Data for processing section start

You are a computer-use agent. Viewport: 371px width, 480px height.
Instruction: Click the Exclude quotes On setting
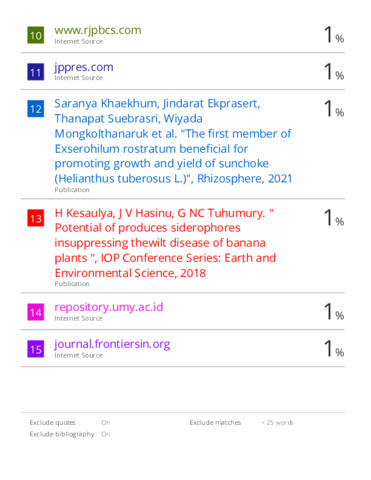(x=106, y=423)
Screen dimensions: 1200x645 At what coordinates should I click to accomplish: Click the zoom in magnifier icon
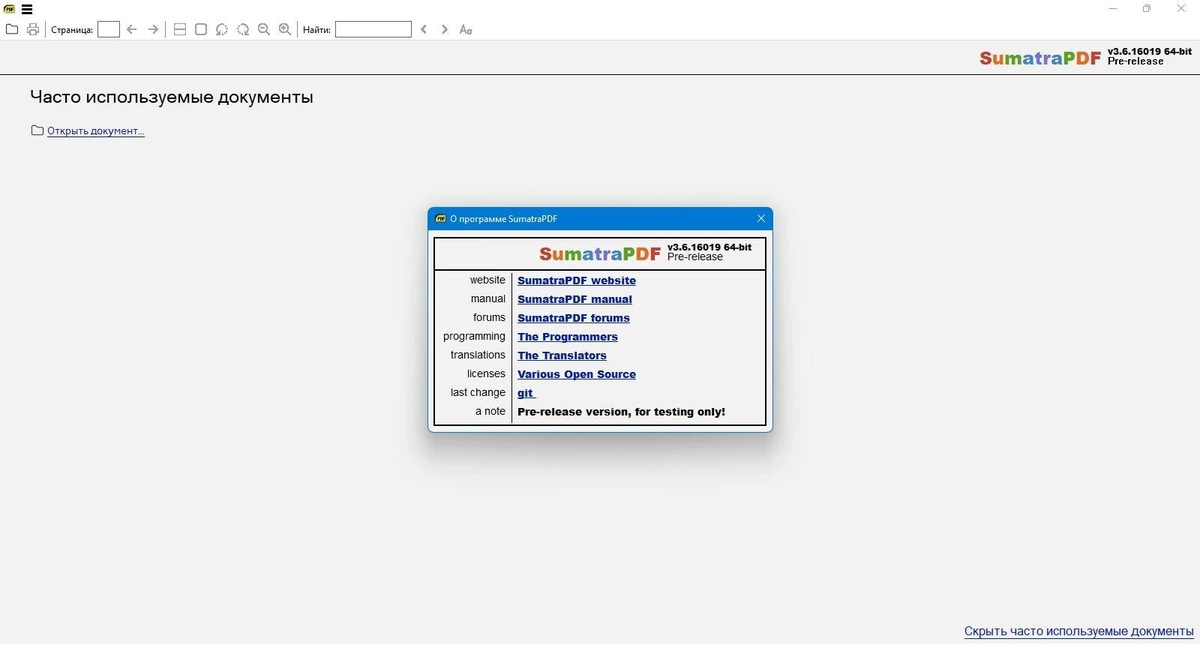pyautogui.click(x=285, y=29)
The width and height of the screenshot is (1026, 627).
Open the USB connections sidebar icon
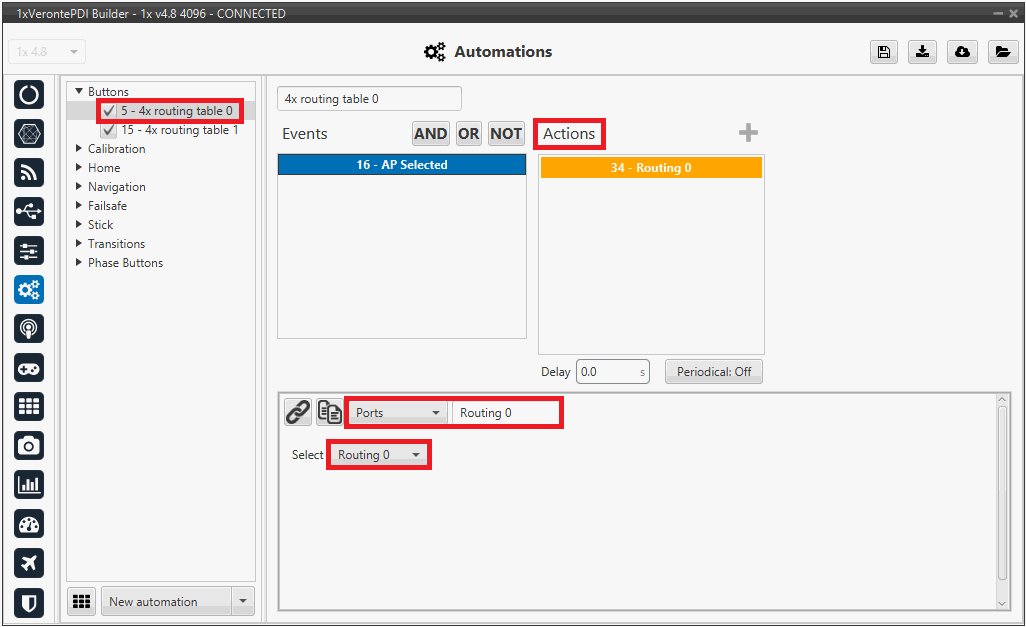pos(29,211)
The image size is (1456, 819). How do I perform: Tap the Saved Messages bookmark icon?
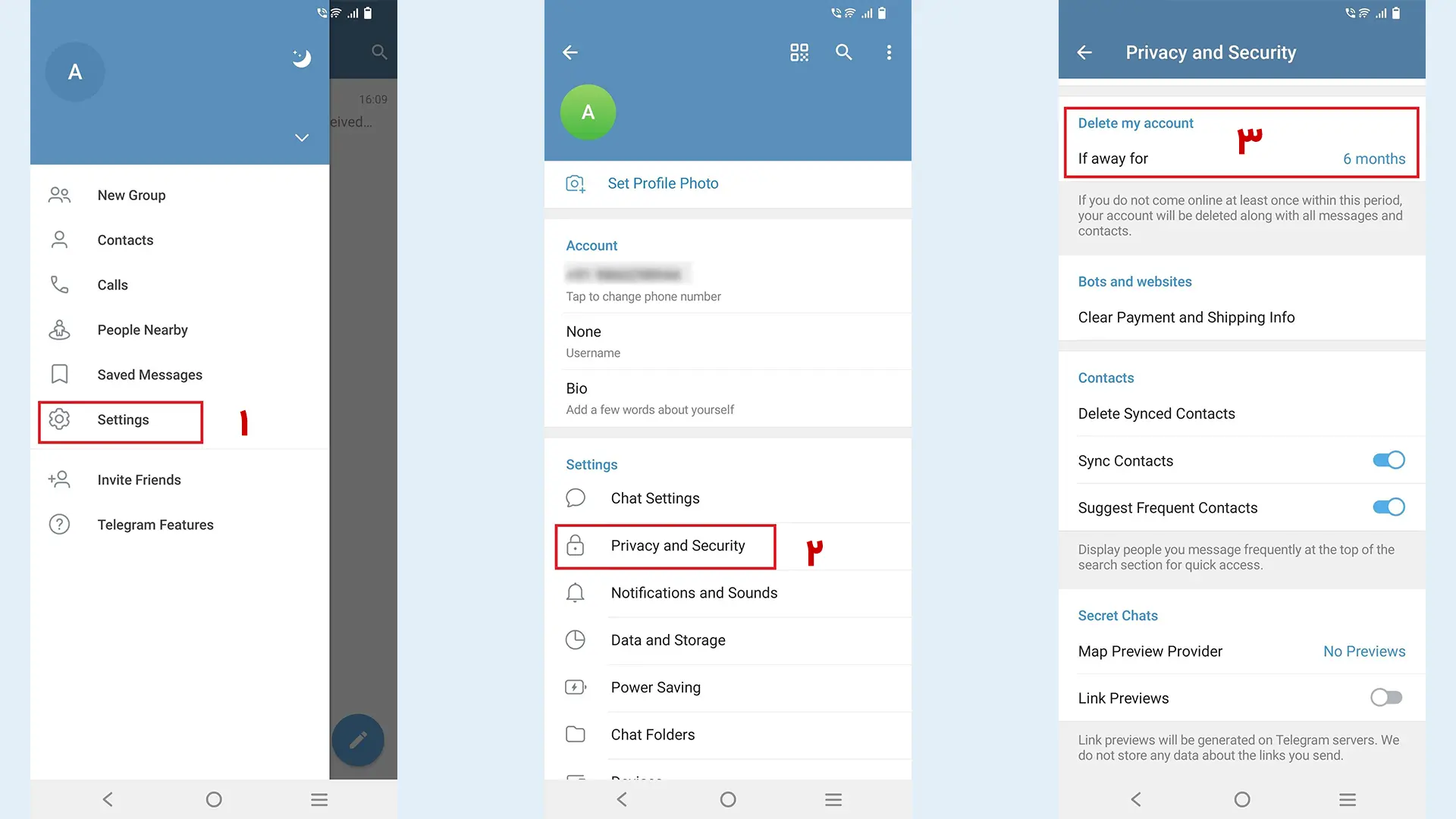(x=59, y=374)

Data for processing section end

▶ **What you have to do**
Compute the number of lines in the entries above that hold the word "width"; the answer must contain nothing else.

▶ **Task result**
2